I want to run tensor flow nelder mead algorithm in parallel. As per the documentation
one can run it in parallel by specifying the arg parallel_iterations=<num_threads>. To test it, I have made the following test case.

import tensorflow as tf
import tensorflow_probability as tfp
import numpy as np
import pathlib as pl
from datetime import datetime
import time

def objec_function(x):
    now = datetime.now()
    current_time = now.strftime("%H:%M:%S")
    print("Current Time =", current_time)
    sum = 0
    for i in x:
        sum += i
    time.sleep(10)
    return sum


start = tf.constant([6.0, -21.0])
optim_results = tfp.optimizer.nelder_mead_minimize(objec_function,initial_vertex=start, func_tolerance=1e-8,batch_evaluate_objective=False,parallel_iterations=2)

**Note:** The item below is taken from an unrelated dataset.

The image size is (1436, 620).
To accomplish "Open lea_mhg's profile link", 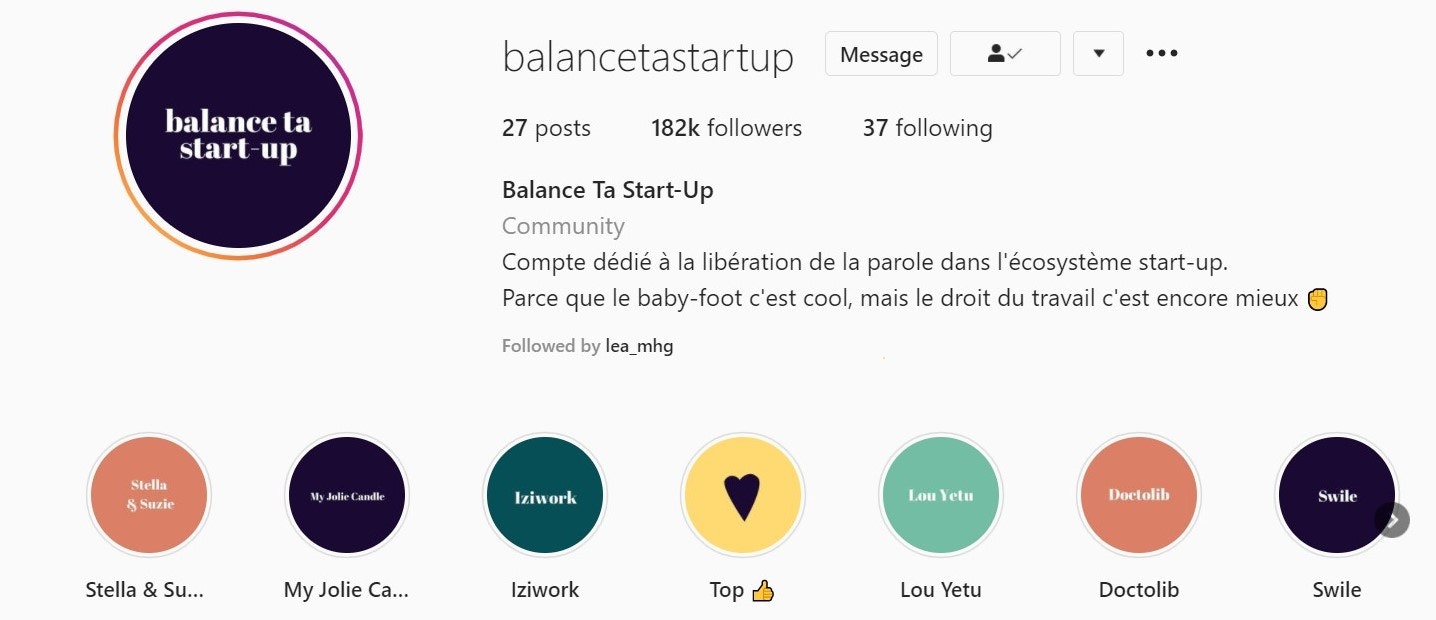I will pyautogui.click(x=639, y=347).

print(optim_results.position)

I want to minimize the test objective function which just returns sum of the list x. It also prints the time at which it is called and sleeps for 10 seconds. I asked the algorithm to run 2 threads in parallel, expecting that I would see two print statement with very little time difference indicating 2 parallel iterations started running. But the output I get is as follows, showing exactly 10 seconds time interval indicating only 1 thread is running not 2.

user@machine:> python3.10 main.py 
2022-02-03 15:27:48.833355: I tensorflow/stream_executor/platform/default/dso_loader.cc:44] Successfully opened dynamic library libcuda.so.1
2022-02-03 15:27:48.891642: E tensorflow/stream_executor/cuda/cuda_driver.cc:313] failed call to cuInit: CUDA_ERROR_NO_DEVICE: no CUDA-capable device is detected
2022-02-03 15:27:48.891722: I tensorflow/stream_executor/cuda/cuda_diagnostics.cc:156] kernel driver does not appear to be running on this host (strand-fe4): /proc/driver/nvidia/version does not exist
2022-02-03 15:27:48.892823: I tensorflow/core/platform/cpu_feature_guard.cc:143] Your CPU supports instructions that this TensorFlow binary was not compiled to use: AVX2 AVX512F FMA
2022-02-03 15:27:48.945504: I tensorflow/core/platform/profile_utils/cpu_utils.cc:102] CPU Frequency: 2100000000 Hz
2022-02-03 15:27:48.954983: I tensorflow/compiler/xla/service/service.cc:168] XLA service 0x4c138d0 initialized for platform Host (this does not guarantee that XLA will be used). Devices:
2022-02-03 15:27:48.955023: I tensorflow/compiler/xla/service/service.cc:176]   StreamExecutor device (0): Host, Default Version
Current Time = 15:27:49
Current Time = 15:27:59
Current Time = 15:28:09
Current Time = 15:28:19
Current Time = 15:28:29
Current Time = 15:28:39
Current Time = 15:28:49
Current Time = 15:28:59
Current Time = 15:29:09
Current Time = 15:29:19

I tried to export OMP_NUM_THREADS=2 but to no avail. Kindly help.